Augmented language models: cheatsheet

Two augmentation patterns

Pattern	What it does	When to use
RAG	Fetch context into the prompt	Missing knowledge
Tool use	Let the model call external systems	Missing capabilities (search, compute, write actions)

Modern apps use both, often with RAG implemented as a tool.

RAG pipeline (seven moving parts)

knowledge source
  -> chunking (size + overlap)
  -> embedding model
  -> vector store (Pinecone / Weaviate / Chroma / pgvector / ...)
  -> retriever (embed query -> top-k similar chunks)
  -> prompt composition (system + chunks-with-sources + user)
  -> generation (with citations)

RAG trade-offs (where the real work is)

Knob	Rule of thumb
Chunk size	A few hundred tokens; small overlap (50-100). Tune empirically.
Top-k	Start 5-10; rarely above 20. More = better recall but bigger prompt.
Embedding model	Try a couple on your data; quality varies by domain.
Re-ranking	Big-set cheap retrieval -> small-set expensive re-rank. Adds latency, lifts hard-query quality.
Hybrid search	Dense + BM25. Beats either alone for queries that mix semantic and exact terms.
Metadata filtering	Tag chunks (date, type, customer ID, …); filter at retrieval. Often the biggest single win.

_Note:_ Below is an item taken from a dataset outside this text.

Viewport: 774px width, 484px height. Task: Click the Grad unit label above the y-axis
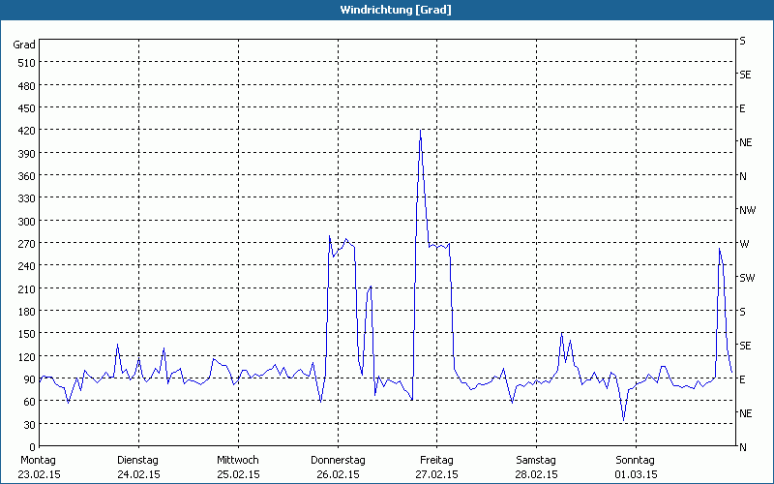(24, 45)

RAG failure mode + defense

Failure: bad retrieval the model cannot detect; answer is confidently wrong.

Defense: held-out retrieval-evaluation set (queries with their expected relevant chunks); measure retrieval quality separately from end-to-end answer quality.

Tool use (four steps)

1. Declare tool schemas (name, description, parameter types)
2. Model decides: reply directly OR emit tool-call request
3. Your code executes the tool; returns result
4. Model continues: more tools, refine, or final answer

The model’s decision (which tool, when, with what args) is itself prompt-engineered: clear tool descriptions are the equivalent of clear instructions.

RAG-as-a-tool > always-retrieve

Always-retrieve:  pays retrieval cost + latency on EVERY request
RAG-as-a-tool:    model decides per request; simple requests skip retrieval

Cleaner, cheaper, matches the agent shape (lesson 10).

How it lives against the three productive limits

Limit	This lesson’s move
Context	Retrieved chunks share the budget; tighter retrieval / re-rank / metadata filter buys back budget
Cost	Every chunk per request paid every time; RAG-as-a-tool eliminates retrieval on requests that don’t need it
Latency	Retrieval adds wall-clock before generation; cache common retrievals, async-fetch, right-size top-k

Words to use precisely

Chunk: a retrieval-sized piece of a source document.
Embedding: dense vector representing a chunk’s meaning.
Vector store: database for nearest-neighbor search over embeddings.
Top-k: how many chunks to retrieve per query.
Re-ranking: a second-stage scoring of an initial retrieval set with a more expensive model.
Hybrid search: dense (embedding) + sparse (BM25) retrieval combined.
Tool use / function calling: model emits a structured request to call a declared function; your code executes; result feeds back.

Source

Full Stack Deep Learning, LLM Bootcamp (Spring 2023): Augmented Language Models. fullstackdeeplearning.com/llm-bootcamp. Independent structural mirror in original prose; see references.